14.30: Forgot Kevin Nolan didn't always celebrate like a complete bell-end. Kevin Nolan been well-briefed here to further Big Sam's cause as the next manager of Barcelona. Imagine that, Sam at the Camp Nou, Nolan and J-Lloyd Samuel edging out Mascherano and Abidal.

14,28: Here we go, Big Sam link.

14.26: It's probably worth mentioning that the entire U-11 team I coach ragged me all morning today. Chat ranged from "Rodgers will be sacked by Christmas," and "they'll be relegated." Kids.

14.24: Jesus wept this is the first time I've seen this Redknapp and Bulldog advert. Reckon he gets 5% every time someone signs up?

14.20: Jeff Stelling mugging QPR off there, 40 minutes before kick-off.

14.17: Who would you like to see on this Football Saturday panel? Tweet me @sabotagetimes

14.16: Kicking myself for having no Arsenal players in my Fantasy team and have just dropped a motherload of fag ash on my keyboard. It's like Pompeii here at the moment.

14.14: If you've just joined me, welcome. I hope Michael Laudrup does well at Swansea, if only so David Preece, our resident pro-footballer, doesn't have a breakdown.

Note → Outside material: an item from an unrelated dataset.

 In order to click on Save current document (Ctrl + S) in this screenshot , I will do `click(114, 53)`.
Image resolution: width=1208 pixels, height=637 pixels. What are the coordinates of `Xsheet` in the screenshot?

14.08: Tremendous group perving there, Stelling and Le Tiss rubbing their thighs like a Butlin's Vic & Bob. Merse, unfortunately, struggles to raise wood these days. Tweet me @sabotagetimes if you want to get involved. It's worth me mentioning I'm a one-man band here today. No researchers, no help, nada. Be kind.

14.07: So, that Fantasy Team. Hart, Riise, Kompany, Baines, Allen, Mata, Kagawa, Suarez, Torres, Holt. I'm already kicking myself for having no Arsenal players and will, without a doubt, give up after two weeks. Charlie Nicholas' hair. Can someone just tell him to grow up?

14.05: If anyone cares, my Fantasy League starting team is.... HANG ABOUT, Merse just called Pavel Pogrebnyak Pogniac, which as far as I can work out is a fake Chinese Pontiac. Phil Thompson, as ever, saying nothing. There debating here whether Jason Roberts is good enough for the Premier League.

14.04: As a Liverpool fan, I'll honestly take a 1 or 2-0 victory with a possession percentage over 60%. Downing and Suarez starting wide of Borini who I expect big things of. First choice midfield of Allen, Lucas and Gerrard is essentially the same set-up as we had under Benitez, but without Mascherano, Alonso and a rampaging Gerrard. That said, Charlie Adam is only on the bench. Let's hope he stays there.

14:01 I was planning to avoid the preamble on Football Saturday (IT'S NOT SOCCER) but, like a moth to a flame, a tramp to a bag of chips and a Premier League footballer to a blow-up doll filled with mincemeat and given the power of life by having electrical hair-extensions, I'm curious as to what Paul Merson has been up to over the Summer. The smart money, unfortunately, is not on him learning to speak properly or remembering the names of players. Just seen Wolves are losing 1-0 to Leeds. I imagine my Father, in a hot kitchen in Shropshire, has just poured hot pan juices down the front of his pants.